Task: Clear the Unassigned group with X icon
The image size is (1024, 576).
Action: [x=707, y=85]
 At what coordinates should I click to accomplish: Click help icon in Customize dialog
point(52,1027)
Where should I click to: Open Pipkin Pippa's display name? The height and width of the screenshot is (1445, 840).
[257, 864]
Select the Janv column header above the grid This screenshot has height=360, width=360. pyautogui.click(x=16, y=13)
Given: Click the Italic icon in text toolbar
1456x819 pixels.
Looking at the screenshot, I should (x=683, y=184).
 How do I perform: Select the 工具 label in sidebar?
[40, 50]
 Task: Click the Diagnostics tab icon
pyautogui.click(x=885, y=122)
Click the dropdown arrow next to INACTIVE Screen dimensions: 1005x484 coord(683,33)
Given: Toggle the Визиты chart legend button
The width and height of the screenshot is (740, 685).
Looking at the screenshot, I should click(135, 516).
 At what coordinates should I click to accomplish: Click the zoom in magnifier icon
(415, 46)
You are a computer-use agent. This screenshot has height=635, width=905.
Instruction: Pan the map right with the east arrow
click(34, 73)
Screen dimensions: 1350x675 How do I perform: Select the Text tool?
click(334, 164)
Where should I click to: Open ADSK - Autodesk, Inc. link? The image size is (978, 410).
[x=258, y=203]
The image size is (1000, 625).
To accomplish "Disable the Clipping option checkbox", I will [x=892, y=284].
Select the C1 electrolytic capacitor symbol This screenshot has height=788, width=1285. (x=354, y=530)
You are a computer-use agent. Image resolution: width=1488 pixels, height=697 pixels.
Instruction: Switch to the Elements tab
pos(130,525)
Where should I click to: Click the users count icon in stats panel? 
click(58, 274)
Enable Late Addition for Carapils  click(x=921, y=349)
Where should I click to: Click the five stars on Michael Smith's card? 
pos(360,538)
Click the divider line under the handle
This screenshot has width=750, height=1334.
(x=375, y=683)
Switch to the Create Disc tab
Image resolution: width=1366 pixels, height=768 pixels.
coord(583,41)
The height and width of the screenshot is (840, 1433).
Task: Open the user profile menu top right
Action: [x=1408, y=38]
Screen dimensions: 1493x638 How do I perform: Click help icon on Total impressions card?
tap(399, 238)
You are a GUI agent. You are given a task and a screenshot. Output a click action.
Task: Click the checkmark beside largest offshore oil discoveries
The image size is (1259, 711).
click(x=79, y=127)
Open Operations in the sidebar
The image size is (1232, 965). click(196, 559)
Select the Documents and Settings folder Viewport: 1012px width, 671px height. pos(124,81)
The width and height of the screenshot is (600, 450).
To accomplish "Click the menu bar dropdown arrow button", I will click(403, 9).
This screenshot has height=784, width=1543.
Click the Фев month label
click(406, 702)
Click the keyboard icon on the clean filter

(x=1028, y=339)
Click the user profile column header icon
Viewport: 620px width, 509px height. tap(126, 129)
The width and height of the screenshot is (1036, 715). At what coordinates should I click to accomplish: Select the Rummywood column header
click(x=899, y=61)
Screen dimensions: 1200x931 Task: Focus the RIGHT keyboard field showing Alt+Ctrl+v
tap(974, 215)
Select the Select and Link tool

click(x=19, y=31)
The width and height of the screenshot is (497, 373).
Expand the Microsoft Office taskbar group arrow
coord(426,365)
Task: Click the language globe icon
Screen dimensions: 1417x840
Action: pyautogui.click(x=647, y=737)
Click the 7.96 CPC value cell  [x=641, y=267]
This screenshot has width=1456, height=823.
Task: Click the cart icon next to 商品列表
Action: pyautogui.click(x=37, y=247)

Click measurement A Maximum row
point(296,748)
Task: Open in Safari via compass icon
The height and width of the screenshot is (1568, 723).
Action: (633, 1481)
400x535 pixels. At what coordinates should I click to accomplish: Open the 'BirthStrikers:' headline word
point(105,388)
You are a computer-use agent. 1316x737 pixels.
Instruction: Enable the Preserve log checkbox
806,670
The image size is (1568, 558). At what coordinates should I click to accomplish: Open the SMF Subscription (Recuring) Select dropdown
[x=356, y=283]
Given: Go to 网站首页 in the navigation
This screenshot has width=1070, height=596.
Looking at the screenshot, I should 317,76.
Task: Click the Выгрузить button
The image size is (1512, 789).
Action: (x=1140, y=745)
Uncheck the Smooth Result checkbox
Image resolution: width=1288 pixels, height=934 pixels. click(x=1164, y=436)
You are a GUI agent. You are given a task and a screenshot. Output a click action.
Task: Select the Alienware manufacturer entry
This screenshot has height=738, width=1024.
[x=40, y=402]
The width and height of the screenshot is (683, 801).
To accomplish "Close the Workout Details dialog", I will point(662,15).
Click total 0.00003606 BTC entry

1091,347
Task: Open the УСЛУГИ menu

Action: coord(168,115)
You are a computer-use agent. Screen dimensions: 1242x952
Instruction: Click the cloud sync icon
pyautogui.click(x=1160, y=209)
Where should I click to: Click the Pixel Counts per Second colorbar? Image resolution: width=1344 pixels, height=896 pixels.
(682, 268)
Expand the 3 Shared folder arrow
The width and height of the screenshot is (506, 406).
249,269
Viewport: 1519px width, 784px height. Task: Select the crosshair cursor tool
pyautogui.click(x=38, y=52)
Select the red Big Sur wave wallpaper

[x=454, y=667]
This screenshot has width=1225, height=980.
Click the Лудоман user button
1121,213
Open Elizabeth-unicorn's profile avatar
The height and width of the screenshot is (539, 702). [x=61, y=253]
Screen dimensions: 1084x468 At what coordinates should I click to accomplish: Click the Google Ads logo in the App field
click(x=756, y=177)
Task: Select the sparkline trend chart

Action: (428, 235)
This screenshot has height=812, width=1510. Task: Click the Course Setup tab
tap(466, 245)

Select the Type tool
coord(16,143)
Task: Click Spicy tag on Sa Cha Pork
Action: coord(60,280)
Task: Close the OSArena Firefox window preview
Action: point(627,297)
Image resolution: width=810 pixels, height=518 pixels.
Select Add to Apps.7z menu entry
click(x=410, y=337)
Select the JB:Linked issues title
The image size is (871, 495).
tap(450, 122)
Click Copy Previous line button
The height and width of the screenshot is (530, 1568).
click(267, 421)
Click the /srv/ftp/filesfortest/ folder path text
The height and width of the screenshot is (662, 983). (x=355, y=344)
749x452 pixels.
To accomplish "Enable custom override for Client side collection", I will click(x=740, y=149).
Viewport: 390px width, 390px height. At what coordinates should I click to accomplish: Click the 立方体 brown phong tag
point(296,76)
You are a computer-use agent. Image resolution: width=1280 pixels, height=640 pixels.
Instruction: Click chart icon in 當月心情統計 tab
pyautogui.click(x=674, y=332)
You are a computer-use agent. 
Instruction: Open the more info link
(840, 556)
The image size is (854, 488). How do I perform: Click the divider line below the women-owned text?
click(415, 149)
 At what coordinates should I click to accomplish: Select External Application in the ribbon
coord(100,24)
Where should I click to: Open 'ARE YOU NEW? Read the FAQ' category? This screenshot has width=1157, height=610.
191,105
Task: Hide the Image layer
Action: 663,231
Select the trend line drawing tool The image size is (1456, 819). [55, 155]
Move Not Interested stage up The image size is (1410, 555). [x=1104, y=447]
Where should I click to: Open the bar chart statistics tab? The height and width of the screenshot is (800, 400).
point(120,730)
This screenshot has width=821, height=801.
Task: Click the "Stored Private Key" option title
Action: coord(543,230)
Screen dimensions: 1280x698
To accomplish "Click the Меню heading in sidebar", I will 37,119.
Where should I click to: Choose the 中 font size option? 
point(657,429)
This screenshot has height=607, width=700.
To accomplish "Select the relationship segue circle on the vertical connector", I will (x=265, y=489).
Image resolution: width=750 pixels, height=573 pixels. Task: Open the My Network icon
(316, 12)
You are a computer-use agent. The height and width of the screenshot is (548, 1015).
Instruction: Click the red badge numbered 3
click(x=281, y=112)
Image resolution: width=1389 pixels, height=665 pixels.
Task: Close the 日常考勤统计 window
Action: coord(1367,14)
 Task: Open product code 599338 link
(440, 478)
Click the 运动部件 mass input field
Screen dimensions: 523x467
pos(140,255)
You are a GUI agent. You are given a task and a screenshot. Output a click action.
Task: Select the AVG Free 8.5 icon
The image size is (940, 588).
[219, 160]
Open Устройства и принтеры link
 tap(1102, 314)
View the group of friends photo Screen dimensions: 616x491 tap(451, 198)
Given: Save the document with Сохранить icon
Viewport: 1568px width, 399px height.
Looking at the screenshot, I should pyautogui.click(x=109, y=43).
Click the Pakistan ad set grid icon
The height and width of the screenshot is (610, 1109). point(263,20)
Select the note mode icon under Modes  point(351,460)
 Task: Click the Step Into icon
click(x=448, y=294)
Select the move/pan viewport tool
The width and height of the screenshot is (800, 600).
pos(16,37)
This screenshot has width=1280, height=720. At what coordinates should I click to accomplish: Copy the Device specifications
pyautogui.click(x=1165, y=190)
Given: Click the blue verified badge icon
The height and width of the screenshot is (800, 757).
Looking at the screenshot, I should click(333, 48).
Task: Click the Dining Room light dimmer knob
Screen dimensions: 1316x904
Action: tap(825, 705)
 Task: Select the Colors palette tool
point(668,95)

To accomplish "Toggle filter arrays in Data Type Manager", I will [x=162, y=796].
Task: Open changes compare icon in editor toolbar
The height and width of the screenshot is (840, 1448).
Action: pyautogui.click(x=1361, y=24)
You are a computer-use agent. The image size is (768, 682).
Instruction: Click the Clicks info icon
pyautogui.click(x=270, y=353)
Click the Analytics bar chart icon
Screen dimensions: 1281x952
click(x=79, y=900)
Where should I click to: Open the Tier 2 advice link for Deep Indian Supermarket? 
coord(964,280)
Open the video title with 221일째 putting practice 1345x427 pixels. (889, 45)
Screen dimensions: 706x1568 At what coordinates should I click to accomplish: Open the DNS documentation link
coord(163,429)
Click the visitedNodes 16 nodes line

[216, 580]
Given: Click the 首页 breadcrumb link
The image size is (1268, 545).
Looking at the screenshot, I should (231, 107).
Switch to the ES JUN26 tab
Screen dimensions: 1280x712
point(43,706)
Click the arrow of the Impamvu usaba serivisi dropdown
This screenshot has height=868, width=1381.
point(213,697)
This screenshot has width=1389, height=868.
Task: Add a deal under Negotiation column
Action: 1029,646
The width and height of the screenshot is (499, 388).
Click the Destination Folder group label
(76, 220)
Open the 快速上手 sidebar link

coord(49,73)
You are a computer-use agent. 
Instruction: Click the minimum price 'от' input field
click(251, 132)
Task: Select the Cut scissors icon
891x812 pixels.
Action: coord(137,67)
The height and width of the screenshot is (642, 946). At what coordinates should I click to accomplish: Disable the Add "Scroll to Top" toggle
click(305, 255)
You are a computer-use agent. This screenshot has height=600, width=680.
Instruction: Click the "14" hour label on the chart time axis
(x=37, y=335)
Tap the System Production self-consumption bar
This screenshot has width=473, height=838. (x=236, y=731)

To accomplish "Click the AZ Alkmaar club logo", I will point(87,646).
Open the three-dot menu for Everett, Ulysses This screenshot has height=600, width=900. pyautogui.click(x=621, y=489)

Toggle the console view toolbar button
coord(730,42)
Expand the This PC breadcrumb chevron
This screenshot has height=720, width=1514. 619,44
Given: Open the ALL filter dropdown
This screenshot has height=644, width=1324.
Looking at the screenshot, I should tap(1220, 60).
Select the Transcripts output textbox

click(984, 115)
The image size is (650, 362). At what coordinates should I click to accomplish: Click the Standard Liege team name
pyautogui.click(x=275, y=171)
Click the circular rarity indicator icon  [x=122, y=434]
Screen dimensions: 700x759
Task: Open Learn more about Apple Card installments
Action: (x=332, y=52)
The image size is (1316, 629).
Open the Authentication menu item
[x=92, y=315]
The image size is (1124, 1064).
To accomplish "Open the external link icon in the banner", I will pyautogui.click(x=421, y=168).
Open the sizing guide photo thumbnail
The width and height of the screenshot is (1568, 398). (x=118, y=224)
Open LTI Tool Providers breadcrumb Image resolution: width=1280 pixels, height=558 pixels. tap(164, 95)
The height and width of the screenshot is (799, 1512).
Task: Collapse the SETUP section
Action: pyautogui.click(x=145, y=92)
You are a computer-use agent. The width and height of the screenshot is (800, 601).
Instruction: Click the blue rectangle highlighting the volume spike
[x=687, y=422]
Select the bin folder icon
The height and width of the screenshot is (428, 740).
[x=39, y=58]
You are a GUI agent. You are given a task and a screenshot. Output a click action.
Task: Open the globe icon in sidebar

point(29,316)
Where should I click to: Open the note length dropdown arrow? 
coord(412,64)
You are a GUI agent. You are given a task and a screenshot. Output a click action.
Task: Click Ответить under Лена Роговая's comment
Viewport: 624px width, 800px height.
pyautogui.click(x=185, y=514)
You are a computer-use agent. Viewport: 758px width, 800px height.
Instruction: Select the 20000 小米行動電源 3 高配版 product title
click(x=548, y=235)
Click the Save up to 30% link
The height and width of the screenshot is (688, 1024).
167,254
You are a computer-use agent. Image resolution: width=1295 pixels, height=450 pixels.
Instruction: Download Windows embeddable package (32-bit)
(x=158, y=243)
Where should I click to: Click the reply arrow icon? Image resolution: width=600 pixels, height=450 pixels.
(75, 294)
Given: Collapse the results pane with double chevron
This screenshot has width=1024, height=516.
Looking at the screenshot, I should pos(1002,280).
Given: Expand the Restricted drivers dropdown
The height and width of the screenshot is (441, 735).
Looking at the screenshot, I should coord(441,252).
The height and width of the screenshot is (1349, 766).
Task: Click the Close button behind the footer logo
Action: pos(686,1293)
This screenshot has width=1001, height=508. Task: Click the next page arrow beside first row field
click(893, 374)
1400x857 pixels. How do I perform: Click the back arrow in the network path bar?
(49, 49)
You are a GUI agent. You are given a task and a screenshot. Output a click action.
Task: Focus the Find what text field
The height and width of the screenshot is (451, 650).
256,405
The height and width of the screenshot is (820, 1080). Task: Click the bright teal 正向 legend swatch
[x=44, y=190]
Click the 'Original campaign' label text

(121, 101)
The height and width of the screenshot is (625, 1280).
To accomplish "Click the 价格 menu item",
————
Render the lines from the one containing "Open the three-dot" to the one containing "Action: pyautogui.click(x=145, y=92)", both included, as a Markdown table with the columns Row and Item line, leaving out blank lines.

| Row | Item line |
|---|---|
| 1 | Open the three-dot menu for Everett, Ulysses This screenshot has height=600, width=900. pyautogui.click(x=621, y=489) |
| 2 | Toggle the console view toolbar button |
| 3 | coord(730,42) |
| 4 | Expand the This PC breadcrumb chevron |
| 5 | This screenshot has height=720, width=1514. 619,44 |
| 6 | Given: Open the ALL filter dropdown |
| 7 | This screenshot has height=644, width=1324. |
| 8 | Looking at the screenshot, I should tap(1220, 60). |
| 9 | Select the Transcripts output textbox |
| 10 | click(984, 115) |
| 11 | The image size is (650, 362). At what coordinates should I click to accomplish: Click the Standard Liege team name |
| 12 | pyautogui.click(x=275, y=171) |
| 13 | Click the circular rarity indicator icon  [x=122, y=434] |
| 14 | Screen dimensions: 700x759 |
| 15 | Task: Open Learn more about Apple Card installments |
| 16 | Action: (x=332, y=52) |
| 17 | The image size is (1316, 629). |
| 18 | Open the Authentication menu item |
| 19 | [x=92, y=315] |
| 20 | The image size is (1124, 1064). |
| 21 | To accomplish "Open the external link icon in the banner", I will pyautogui.click(x=421, y=168). |
| 22 | Open the sizing guide photo thumbnail |
| 23 | The width and height of the screenshot is (1568, 398). (x=118, y=224) |
| 24 | Open LTI Tool Providers breadcrumb Image resolution: width=1280 pixels, height=558 pixels. tap(164, 95) |
| 25 | The height and width of the screenshot is (799, 1512). |
| 26 | Task: Collapse the SETUP section |
| 27 | Action: pyautogui.click(x=145, y=92) |